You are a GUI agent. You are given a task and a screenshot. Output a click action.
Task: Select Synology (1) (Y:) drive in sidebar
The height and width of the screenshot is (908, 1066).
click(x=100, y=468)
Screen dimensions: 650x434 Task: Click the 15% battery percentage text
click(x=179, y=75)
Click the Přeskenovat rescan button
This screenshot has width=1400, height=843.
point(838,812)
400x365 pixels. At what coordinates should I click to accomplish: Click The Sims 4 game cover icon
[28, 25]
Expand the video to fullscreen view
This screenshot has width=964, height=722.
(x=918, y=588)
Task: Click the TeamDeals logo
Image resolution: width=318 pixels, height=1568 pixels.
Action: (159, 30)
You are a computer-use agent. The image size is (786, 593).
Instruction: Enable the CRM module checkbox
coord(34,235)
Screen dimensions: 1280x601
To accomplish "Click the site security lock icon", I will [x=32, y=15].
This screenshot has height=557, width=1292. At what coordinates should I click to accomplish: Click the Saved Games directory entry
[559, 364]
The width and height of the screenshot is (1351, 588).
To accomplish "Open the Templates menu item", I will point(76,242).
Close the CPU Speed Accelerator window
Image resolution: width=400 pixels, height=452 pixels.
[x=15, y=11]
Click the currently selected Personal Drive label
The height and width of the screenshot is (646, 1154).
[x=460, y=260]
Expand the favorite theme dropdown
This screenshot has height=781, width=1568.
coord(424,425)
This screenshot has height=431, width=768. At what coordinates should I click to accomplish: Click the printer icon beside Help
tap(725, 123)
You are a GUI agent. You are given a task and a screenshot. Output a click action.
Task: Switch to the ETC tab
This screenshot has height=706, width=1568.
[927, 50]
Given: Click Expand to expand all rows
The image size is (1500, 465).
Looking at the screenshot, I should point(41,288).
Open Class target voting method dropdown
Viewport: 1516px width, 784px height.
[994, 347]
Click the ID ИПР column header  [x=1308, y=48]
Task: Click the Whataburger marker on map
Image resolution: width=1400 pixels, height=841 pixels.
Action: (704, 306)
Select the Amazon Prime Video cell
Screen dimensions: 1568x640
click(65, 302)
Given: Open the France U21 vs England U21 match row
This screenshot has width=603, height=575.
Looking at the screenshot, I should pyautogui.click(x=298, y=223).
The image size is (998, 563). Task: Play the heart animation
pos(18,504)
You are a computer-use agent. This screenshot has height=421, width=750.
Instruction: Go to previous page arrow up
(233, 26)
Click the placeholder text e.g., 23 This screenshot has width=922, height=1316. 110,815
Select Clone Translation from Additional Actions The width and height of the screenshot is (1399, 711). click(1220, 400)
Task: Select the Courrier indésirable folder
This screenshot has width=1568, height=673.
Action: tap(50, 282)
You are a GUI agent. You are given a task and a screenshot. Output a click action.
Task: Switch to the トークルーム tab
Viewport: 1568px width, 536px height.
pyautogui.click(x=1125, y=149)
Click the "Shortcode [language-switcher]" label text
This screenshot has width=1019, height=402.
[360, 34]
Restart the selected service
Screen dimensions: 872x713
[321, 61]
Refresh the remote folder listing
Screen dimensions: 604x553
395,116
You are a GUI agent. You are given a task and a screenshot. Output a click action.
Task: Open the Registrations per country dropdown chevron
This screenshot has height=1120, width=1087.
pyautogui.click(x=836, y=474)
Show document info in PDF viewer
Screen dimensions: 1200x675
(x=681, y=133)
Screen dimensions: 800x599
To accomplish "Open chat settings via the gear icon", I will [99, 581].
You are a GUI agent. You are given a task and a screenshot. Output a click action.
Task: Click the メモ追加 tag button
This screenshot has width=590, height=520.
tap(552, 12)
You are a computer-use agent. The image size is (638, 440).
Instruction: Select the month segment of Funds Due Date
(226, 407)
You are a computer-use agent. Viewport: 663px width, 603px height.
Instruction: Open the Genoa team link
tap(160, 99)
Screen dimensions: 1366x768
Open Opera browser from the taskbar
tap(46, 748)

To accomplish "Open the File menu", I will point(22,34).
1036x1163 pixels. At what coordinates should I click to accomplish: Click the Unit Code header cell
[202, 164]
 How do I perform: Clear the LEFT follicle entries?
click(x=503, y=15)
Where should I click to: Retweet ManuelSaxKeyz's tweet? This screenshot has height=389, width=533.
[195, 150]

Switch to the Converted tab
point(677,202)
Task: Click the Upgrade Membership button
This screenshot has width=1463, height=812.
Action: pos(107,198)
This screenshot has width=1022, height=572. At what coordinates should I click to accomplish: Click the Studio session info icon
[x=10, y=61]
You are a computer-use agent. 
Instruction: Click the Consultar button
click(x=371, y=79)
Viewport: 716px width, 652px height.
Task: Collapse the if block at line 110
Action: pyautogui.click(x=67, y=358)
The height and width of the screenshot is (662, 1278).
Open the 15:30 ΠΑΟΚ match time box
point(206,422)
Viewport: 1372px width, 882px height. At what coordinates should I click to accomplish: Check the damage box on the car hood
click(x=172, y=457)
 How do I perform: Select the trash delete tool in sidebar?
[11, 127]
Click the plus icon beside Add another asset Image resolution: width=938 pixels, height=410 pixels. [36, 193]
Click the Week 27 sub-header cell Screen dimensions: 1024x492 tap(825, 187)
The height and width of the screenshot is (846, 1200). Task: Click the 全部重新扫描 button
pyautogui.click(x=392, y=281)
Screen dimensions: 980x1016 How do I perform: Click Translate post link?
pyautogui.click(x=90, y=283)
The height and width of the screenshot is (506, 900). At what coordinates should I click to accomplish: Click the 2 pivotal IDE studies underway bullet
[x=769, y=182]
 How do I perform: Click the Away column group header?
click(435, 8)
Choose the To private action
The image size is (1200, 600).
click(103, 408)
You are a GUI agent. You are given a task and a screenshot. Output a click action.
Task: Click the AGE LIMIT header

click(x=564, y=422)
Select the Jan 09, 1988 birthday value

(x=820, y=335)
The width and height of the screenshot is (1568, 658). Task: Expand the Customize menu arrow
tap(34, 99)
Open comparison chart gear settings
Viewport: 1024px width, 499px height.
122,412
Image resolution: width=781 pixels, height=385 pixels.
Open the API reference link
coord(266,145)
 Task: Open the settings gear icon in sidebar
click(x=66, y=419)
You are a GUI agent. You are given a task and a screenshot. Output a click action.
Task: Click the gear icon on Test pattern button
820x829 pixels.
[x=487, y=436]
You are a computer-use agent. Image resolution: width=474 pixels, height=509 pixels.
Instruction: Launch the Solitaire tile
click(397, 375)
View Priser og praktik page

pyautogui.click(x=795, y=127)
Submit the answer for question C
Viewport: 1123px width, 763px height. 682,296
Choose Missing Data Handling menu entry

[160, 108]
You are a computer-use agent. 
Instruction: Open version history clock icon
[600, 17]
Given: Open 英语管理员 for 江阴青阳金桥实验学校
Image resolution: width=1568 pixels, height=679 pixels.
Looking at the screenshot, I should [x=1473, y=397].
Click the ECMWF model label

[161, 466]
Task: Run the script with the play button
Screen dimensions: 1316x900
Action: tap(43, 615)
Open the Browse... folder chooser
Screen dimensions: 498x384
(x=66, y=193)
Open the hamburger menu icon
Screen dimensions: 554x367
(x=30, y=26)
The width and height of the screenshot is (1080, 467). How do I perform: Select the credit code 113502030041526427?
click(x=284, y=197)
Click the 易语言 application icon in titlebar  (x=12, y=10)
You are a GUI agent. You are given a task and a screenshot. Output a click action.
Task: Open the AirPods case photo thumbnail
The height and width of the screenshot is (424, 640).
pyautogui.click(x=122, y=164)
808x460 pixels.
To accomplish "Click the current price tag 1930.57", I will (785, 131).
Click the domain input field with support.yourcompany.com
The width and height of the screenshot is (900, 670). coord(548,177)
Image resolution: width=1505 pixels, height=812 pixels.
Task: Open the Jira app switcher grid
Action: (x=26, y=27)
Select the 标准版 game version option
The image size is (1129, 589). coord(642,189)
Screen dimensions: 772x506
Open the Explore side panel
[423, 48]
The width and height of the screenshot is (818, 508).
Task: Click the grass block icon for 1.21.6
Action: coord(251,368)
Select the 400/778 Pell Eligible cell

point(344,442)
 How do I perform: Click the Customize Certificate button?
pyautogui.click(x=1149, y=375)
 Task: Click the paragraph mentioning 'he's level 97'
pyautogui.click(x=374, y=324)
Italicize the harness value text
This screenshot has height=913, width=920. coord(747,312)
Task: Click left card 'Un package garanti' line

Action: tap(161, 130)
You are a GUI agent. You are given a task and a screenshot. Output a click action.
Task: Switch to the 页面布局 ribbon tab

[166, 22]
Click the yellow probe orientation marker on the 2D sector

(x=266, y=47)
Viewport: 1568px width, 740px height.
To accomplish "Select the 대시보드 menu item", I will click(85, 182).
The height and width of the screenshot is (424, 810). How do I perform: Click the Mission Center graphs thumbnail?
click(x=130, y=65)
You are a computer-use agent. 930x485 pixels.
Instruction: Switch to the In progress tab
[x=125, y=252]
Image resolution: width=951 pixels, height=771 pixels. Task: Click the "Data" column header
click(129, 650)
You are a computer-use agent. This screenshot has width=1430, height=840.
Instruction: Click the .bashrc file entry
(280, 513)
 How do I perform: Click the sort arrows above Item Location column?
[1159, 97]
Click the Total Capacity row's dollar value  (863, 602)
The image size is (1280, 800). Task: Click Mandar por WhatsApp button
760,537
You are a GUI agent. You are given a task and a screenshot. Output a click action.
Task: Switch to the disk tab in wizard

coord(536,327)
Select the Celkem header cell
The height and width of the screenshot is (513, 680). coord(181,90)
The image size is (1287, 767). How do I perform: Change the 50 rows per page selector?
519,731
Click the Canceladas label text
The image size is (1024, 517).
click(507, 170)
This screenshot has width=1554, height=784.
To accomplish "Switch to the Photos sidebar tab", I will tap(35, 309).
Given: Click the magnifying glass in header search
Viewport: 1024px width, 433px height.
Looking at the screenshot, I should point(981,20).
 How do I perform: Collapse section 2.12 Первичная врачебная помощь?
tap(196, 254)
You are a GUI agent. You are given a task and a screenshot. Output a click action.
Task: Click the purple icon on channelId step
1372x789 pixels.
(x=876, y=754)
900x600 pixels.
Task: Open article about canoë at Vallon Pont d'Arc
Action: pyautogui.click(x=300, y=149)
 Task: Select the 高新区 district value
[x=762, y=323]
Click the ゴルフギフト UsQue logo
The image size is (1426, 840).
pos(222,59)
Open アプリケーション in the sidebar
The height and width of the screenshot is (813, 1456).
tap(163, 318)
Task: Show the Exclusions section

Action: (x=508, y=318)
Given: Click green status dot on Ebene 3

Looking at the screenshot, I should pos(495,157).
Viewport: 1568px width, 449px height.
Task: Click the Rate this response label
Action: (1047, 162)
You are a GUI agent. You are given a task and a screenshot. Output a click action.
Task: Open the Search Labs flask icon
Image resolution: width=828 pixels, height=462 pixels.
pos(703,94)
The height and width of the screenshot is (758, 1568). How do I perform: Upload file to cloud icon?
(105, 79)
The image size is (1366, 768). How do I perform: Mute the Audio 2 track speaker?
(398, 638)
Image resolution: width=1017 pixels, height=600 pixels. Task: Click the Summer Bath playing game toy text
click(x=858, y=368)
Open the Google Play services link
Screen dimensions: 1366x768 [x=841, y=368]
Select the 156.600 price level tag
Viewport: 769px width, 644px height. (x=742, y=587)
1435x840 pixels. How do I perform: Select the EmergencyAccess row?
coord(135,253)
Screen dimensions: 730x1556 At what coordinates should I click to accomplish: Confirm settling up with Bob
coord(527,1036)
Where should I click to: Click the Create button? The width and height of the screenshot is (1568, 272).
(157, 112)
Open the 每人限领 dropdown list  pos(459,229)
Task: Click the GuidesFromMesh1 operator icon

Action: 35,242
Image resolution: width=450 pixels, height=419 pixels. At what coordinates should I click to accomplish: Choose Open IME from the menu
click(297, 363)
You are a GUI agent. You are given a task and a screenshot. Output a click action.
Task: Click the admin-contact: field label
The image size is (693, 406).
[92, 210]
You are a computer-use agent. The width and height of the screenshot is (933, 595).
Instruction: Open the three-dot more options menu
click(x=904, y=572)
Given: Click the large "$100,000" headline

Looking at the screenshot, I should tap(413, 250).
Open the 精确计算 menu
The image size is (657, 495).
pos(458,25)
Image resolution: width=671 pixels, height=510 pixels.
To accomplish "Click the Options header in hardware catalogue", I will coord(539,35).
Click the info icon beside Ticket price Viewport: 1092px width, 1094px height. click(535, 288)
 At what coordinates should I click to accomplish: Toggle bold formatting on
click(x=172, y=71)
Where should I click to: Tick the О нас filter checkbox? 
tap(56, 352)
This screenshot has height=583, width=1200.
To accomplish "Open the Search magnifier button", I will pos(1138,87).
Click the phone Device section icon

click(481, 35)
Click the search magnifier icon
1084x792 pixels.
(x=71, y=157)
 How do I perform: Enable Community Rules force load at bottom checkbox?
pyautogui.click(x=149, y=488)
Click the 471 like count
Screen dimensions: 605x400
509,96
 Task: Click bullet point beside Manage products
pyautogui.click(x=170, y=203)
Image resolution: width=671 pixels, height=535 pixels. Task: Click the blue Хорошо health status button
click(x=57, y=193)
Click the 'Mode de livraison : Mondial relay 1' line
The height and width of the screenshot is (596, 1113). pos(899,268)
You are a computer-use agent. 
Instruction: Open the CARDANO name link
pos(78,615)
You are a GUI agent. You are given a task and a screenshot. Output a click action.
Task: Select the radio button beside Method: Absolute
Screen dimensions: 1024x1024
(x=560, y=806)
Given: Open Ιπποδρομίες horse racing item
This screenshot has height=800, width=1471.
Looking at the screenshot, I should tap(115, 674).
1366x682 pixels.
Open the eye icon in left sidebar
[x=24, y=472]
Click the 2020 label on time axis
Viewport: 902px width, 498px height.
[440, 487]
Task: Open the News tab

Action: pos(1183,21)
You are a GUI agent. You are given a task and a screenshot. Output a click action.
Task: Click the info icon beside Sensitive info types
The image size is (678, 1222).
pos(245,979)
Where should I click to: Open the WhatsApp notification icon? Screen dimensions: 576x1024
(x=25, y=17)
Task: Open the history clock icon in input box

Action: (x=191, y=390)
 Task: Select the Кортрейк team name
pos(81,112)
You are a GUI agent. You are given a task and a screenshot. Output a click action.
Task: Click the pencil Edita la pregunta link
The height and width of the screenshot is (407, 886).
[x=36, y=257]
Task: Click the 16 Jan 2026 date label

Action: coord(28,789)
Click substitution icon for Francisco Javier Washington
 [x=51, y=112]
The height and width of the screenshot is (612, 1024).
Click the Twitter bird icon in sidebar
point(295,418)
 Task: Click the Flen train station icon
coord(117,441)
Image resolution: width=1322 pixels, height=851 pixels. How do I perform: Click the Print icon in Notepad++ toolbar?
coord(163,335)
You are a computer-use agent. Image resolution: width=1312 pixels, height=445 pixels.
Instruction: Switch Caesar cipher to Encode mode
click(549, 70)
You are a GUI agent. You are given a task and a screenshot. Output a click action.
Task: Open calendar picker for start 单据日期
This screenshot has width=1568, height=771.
========
What you will do ->
Looking at the entries above, copy out every line in which "computer" occurs.

Response area ->
You are a computer-use agent. The image size is (786, 593).
You are a computer-use agent. This screenshot has height=421, width=750.
You are a computer-use agent. The image size is (638, 440).
You are a computer-use agent. Viewport: 663px width, 603px height.
You are a computer-use agent. 
You are a computer-use agent. Image resolution: width=474 pixels, height=509 pixels.
You are a computer-use agent. 
You are a computer-use agent. 930x485 pixels.
You are a computer-use agent. This screenshot has width=1430, height=840.
You are a computer-use agent. The width and height of the screenshot is (933, 595).
You are a computer-use agent. 
You are a computer-use agent. Image resolution: width=1312 pixels, height=445 pixels.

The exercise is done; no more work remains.